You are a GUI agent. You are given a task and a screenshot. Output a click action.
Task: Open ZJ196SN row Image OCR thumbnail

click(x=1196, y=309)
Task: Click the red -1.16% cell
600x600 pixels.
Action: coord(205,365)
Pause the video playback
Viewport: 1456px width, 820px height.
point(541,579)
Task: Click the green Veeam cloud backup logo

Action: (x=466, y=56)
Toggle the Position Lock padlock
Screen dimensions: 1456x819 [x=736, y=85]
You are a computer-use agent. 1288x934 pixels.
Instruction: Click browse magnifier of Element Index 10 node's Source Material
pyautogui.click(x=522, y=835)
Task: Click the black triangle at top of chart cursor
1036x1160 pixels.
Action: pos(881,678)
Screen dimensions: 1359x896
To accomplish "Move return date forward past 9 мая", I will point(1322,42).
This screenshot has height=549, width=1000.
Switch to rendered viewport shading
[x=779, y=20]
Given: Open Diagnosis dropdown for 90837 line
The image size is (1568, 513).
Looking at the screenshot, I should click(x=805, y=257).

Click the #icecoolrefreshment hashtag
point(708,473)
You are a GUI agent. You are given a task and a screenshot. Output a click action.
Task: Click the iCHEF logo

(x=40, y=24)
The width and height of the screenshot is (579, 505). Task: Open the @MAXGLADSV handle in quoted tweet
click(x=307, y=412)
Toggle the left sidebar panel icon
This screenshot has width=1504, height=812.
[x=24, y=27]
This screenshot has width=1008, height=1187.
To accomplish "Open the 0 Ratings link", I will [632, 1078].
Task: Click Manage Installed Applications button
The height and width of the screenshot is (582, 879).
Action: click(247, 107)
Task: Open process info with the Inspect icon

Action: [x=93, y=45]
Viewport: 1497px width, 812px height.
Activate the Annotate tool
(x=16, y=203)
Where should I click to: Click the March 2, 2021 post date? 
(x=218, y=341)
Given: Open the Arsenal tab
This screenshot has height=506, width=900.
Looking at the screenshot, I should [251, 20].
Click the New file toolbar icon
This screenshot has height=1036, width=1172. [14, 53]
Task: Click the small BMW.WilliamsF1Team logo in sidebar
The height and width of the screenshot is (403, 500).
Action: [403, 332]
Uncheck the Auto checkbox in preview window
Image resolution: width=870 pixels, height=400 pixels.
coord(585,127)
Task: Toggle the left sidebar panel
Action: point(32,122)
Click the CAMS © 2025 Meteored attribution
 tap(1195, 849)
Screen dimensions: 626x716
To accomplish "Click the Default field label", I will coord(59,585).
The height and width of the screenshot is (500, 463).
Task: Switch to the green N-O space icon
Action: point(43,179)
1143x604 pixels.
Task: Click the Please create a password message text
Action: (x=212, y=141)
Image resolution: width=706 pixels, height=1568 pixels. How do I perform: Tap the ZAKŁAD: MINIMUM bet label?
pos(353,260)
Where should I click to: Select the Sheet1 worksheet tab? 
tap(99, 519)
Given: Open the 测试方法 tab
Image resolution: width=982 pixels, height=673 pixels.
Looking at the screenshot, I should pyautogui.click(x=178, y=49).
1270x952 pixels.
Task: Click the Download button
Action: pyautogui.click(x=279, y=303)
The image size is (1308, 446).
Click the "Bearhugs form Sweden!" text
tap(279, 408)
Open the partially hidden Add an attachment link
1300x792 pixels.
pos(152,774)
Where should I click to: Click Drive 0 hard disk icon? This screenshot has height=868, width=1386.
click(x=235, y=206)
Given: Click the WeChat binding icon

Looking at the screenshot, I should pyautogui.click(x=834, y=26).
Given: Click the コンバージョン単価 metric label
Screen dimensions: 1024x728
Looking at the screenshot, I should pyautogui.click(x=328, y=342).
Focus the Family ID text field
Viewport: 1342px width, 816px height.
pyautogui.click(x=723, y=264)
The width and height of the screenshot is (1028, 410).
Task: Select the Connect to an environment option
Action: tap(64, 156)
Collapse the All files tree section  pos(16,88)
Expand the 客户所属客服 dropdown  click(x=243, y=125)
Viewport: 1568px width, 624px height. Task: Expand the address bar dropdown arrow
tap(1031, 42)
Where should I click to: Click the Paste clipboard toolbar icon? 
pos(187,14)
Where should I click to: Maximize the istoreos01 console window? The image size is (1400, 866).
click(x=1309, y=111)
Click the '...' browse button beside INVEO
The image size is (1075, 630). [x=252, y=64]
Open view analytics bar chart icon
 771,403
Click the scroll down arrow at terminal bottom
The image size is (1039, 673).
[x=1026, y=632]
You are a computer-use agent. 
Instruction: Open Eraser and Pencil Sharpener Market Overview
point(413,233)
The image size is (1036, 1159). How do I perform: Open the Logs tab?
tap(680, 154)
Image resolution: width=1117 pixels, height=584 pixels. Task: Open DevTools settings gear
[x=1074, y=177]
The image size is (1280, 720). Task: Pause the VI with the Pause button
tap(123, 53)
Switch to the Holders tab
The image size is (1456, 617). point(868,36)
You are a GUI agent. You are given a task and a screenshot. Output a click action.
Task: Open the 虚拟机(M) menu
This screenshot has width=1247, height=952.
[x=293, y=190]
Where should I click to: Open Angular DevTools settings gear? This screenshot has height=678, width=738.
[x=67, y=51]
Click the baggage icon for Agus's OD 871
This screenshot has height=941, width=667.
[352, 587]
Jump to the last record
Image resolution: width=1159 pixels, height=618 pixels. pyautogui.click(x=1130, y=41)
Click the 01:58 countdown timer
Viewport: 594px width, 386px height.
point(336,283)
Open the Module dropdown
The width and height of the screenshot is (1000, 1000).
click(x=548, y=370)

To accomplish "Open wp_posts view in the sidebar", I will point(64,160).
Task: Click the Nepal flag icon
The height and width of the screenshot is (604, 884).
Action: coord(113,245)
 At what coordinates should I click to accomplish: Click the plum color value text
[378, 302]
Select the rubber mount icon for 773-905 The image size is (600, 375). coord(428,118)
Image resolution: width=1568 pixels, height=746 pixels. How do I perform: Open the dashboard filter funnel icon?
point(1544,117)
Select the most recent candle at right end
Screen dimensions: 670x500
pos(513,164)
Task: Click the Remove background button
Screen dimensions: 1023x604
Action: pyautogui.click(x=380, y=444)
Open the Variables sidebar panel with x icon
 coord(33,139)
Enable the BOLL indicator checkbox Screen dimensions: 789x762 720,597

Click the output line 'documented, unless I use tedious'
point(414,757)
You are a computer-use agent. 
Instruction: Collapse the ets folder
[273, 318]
____________________
> _STATED GOAL_
Collect every line above that contains the string "date", matching case exactly.

> _COMPLETED TASK_
To accomplish "Move return date forward past 9 мая", I will point(1322,42).
Where should I click to: Click the March 2, 2021 post date? 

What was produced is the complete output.